The earthquake and tsunami that victimized Japan March 11 accounted for a whopping 66 percent of Tweeted news links for the week of March 7-11, despite occurring on the last day of the period, while the upcoming 2012 presidential campaign dominated the blogosphere, and the most-watched news and politics video on YouTube was a Spanish news report about a soccer player kicking an owl during a game, according to the Pew Research Center’s Project for Excellence in Journalism’s New Media Index.
The disaster was followed on the list of most-shared news links via Twitter by: the civil war in Libya, at 15 percent; a report in The Sun that Justin Bieber skateboarded through an airport terminal in Birmingham, at 13 percent; Google, at 10 percent; and a preview of the Apple iPad 2 from Mashable, at 7 percent.

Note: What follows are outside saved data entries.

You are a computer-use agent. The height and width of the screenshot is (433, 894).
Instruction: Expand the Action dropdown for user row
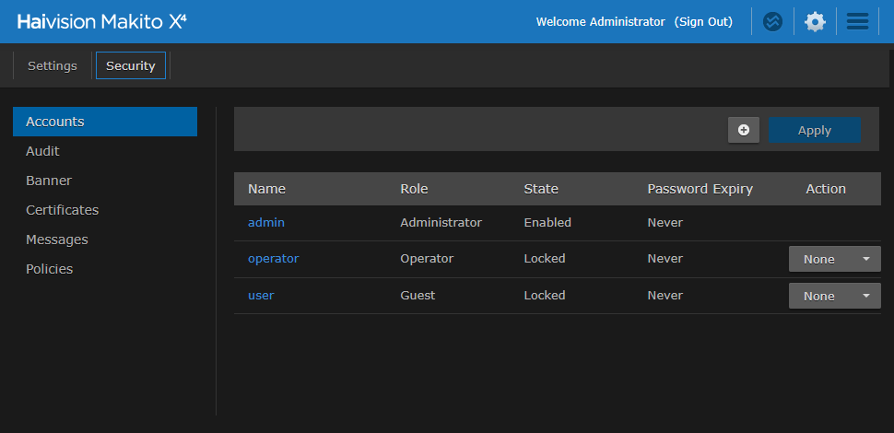[834, 296]
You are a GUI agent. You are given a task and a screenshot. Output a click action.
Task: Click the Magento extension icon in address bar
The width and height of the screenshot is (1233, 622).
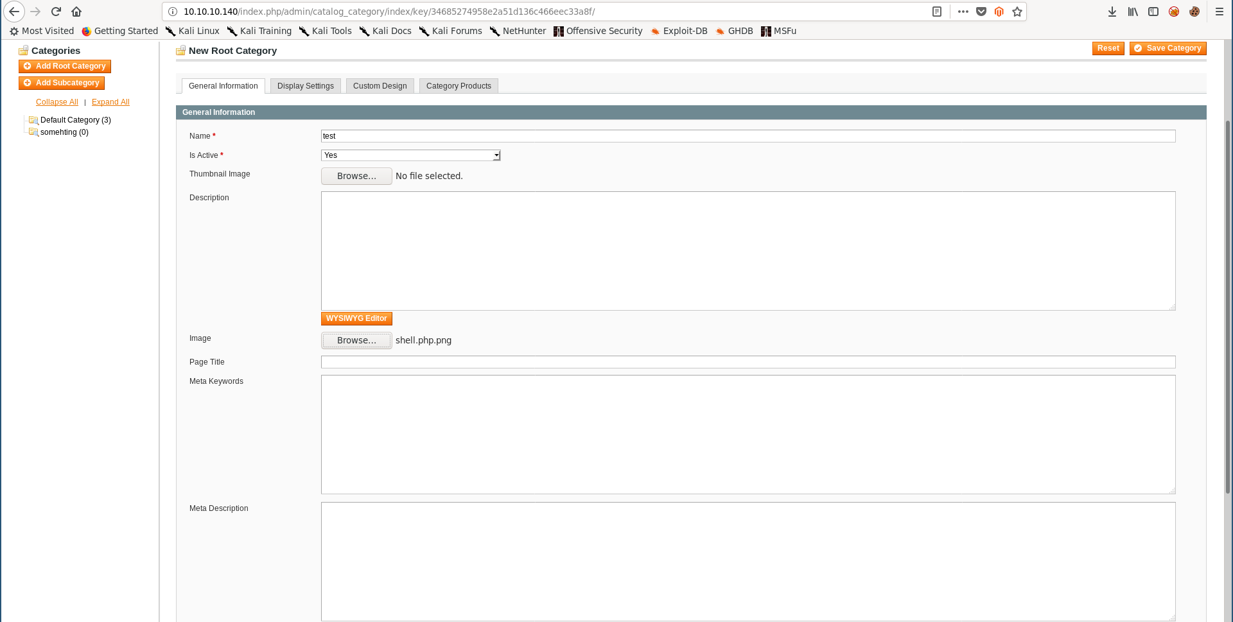999,12
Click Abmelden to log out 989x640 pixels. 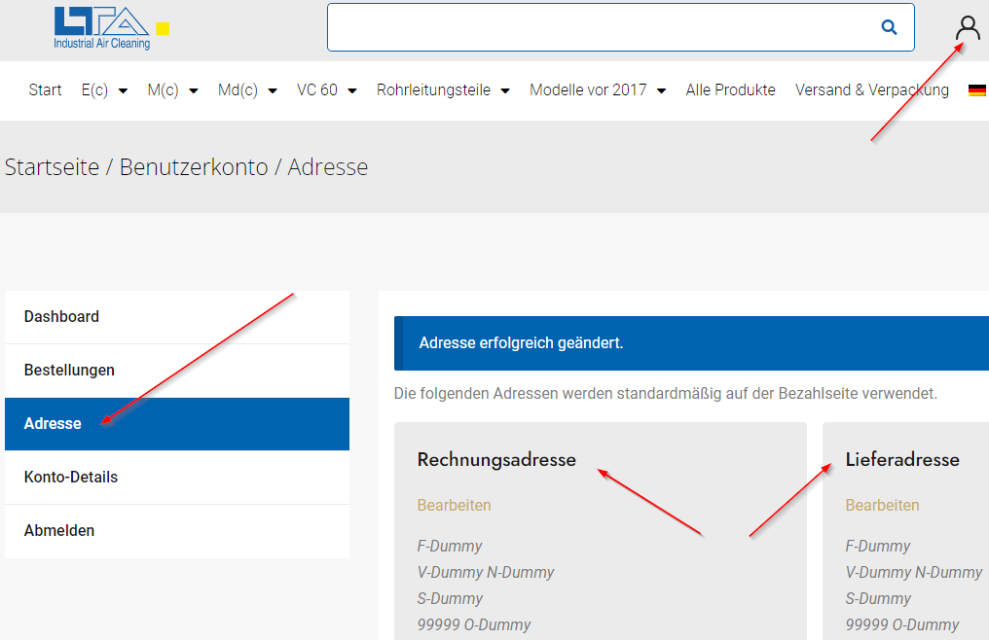pos(59,531)
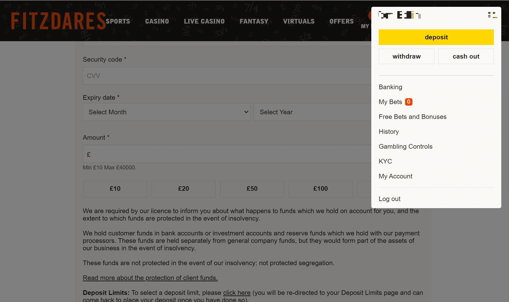Expand the Select Year dropdown
509x302 pixels.
pyautogui.click(x=313, y=112)
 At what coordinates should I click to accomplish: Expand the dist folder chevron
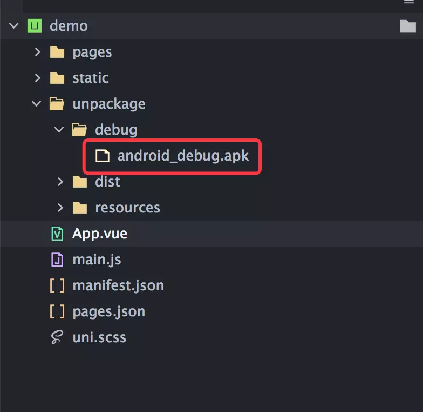click(x=60, y=182)
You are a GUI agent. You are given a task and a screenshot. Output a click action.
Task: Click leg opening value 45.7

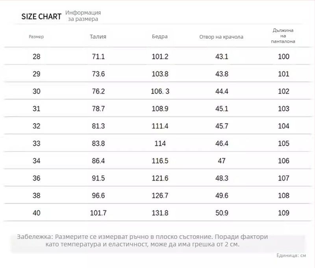click(x=222, y=126)
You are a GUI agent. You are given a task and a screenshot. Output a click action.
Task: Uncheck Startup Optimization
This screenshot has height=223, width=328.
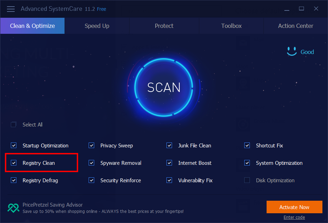coord(14,145)
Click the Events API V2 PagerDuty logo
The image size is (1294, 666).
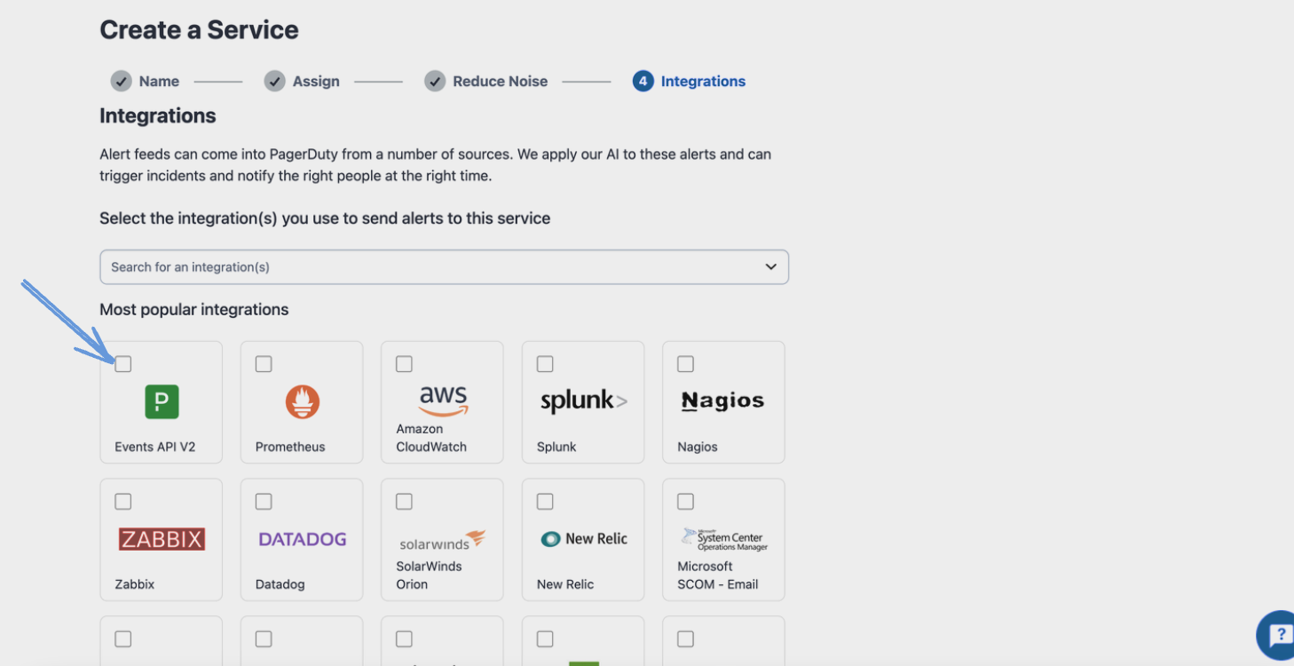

The race for the 2012 presidential election accounted for 37 percent of news links shared by bloggers, followed by: the death of Pulitzer Prize-winning Washington Post columnist David Broder, at 17 percent; the executive order signed by President Barack Obama to create a formal system of indefinite detention for prisoners held at Guantanamo Bay, at 10 percent; a column in The Washington Post by George Will questioning the United States’ intervention in Libya, at 7 percent; and a Washington Post interview with Belarusian President Alexander Lukashenko regarding allegations that the recent election there was fraudulent, at 6 percent.